** Material provided **

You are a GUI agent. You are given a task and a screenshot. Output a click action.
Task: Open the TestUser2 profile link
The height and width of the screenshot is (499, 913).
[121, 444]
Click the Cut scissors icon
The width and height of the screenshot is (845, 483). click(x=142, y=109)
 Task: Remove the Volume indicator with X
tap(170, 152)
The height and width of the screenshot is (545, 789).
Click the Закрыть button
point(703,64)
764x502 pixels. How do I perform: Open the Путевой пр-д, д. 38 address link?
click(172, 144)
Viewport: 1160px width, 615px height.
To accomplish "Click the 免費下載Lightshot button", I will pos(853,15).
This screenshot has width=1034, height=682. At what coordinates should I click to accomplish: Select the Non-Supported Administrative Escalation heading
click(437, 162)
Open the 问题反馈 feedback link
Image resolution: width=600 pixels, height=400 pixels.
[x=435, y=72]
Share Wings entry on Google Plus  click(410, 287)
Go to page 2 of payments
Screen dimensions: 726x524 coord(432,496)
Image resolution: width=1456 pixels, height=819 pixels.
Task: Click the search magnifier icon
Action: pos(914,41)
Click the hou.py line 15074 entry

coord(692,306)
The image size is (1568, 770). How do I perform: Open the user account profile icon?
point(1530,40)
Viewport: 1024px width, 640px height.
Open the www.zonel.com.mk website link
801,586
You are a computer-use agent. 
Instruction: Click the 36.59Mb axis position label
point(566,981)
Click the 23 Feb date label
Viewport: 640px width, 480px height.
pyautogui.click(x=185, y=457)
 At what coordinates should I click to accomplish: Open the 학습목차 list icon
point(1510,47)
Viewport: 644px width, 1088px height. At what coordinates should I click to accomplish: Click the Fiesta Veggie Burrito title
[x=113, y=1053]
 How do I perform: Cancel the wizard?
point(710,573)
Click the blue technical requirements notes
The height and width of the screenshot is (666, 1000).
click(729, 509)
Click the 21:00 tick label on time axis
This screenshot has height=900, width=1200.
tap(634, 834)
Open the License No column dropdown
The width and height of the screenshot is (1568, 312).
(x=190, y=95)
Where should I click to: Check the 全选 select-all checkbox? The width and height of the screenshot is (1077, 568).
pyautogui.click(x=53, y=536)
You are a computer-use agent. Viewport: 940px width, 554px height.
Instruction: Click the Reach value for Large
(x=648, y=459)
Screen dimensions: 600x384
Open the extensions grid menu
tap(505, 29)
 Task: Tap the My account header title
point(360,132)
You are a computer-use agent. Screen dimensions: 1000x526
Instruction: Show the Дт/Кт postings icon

** Work request **
Print the lines of the entries, exactly, from the one containing "Screen dimensions: 600x384" down to the final line, and leave out all the others.

** Problem solution **
Screen dimensions: 600x384
Open the extensions grid menu
tap(505, 29)
 Task: Tap the My account header title
point(360,132)
You are a computer-use agent. Screen dimensions: 1000x526
Instruction: Show the Дт/Кт postings icon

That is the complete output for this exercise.